Figure 5. miR-20a-5p promoted the onco-process of CRC cells via Smad4 repression.

miR-20a-5p overexpressing and negative control HT29 cells were transfected with empty vectors or Lv-Smad4. miR-20a-5p knocking down and negative control HCT-116 cells were transfected with empty vectors or shSmad4. (A) Wound healing assay, migration and invasion assays were performed in HT29 cells. Smad4 overexpression partially abrogated the increased wound healing, invasion and metastasis capacity induced by upregulation of miR-20a-5p. (B) Wound healing assay, migration and invasion assays were performed in HCT116 cells.

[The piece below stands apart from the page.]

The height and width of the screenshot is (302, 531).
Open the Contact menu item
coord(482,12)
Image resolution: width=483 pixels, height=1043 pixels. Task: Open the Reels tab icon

Smad4 knockdown partially restored the decreased wound healing, invasion and metastasis capacity induced by downregulation of miR-20a-5p. (C) The expression level of E-cadherin and N-cadherin mRNA was evaluated by qRT-PCR. Overexpression or knockdown of Smad4 partially reversed the promoted or inhibited EMT due to miR-20a-5p upregulation or downregulation. (D) The expression level of E-cadherin and N-cadherin protein was evaluated by western blot analysis. (E) The number of tumor colonies formed in animal models. Overexpression or knockdown of Smad4 partially reversed the number of liver metastatic colonies resulting from miR-20a-5p upregulation or downregulation. (*P < 0.05; **P < 0.01, ***P < 0.001).